The idea that a financial institution should treat borrower NOEs according to a borrower’s level of sophistication has not fared well in the courts. For example, the U.S. Court of Appeals for the 2nd Circuit rejected the idea. It found that the borrower in a similar situation had adequate notice of the loan servicer’s designated address for the receipt of QWRs and that the servicer’s statutory duty to respond to the borrower’s letter was never triggered.

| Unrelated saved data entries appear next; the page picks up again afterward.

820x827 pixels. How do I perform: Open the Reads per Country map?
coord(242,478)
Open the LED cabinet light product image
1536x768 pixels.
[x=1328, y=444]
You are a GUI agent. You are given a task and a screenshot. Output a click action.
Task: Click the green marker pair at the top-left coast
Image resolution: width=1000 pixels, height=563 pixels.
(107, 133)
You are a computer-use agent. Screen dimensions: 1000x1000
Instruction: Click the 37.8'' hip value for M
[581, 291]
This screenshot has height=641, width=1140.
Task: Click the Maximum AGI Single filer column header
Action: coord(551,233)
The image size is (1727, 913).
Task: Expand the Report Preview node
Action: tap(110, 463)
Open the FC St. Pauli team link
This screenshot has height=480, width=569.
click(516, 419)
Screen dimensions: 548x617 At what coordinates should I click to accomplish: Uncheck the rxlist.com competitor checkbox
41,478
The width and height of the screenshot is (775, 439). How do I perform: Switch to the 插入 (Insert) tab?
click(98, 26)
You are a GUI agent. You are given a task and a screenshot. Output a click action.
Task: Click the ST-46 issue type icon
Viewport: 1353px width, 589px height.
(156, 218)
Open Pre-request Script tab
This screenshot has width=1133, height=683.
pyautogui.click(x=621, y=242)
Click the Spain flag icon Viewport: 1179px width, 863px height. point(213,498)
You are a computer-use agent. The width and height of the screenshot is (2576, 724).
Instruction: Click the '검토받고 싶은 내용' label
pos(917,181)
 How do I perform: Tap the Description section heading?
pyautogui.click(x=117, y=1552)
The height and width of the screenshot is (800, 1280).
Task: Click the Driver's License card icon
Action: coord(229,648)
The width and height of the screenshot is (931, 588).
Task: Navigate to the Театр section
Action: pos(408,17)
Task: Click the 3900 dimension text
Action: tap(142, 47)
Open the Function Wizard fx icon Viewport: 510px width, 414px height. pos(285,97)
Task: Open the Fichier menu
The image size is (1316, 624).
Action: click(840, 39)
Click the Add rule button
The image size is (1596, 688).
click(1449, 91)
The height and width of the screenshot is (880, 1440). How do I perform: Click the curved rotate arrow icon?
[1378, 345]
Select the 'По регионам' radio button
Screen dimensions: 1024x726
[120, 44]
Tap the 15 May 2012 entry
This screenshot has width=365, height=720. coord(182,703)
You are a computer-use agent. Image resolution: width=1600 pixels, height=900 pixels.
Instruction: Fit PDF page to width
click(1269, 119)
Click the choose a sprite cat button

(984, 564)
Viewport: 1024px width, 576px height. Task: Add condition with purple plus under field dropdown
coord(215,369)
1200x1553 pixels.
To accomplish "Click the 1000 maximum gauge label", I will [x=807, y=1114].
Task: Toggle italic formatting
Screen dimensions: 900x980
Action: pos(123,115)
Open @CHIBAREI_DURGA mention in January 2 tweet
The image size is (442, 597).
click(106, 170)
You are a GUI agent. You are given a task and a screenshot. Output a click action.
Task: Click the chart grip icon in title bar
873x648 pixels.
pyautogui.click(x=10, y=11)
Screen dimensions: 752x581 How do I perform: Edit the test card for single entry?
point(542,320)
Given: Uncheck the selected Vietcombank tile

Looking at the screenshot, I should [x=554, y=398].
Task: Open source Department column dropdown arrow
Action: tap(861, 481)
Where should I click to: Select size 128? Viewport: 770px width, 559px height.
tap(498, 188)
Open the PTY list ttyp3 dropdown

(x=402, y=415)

Crucially, the 2nd Circuit refused to consider another argument raised by the borrower because he hadn’t pursued it until his appeal – that a mortgage servicer must establish a separate physical office for responding to QWRs. [Regulation X § 1024.35(c) and Comments 35(c)-2 and -3. Mack v. ResCap Borrower Claims Trust, 678 Fed. Appx. 10 (2nd Cir. 2017)]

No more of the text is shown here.